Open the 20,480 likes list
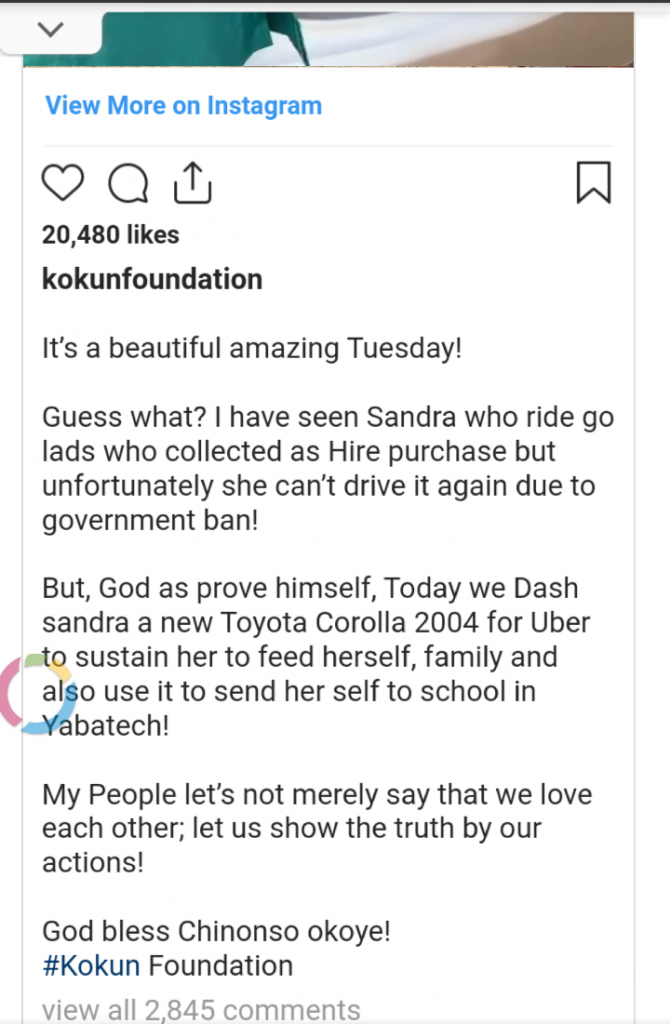The width and height of the screenshot is (670, 1024). point(110,235)
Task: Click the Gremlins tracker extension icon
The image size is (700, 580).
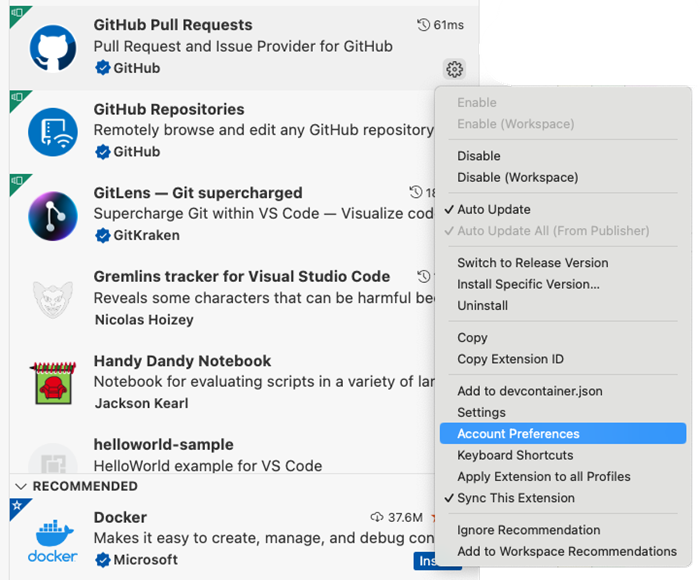Action: coord(53,299)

*WHAT IS REQUIRED:* Copy out all the data above exactly as written. Skip the pictures.

*SOLVED PROBLEM:*
Open the 20,480 likes list
The width and height of the screenshot is (670, 1024). point(110,235)
Task: Click the Gremlins tracker extension icon
The image size is (700, 580).
Action: coord(53,299)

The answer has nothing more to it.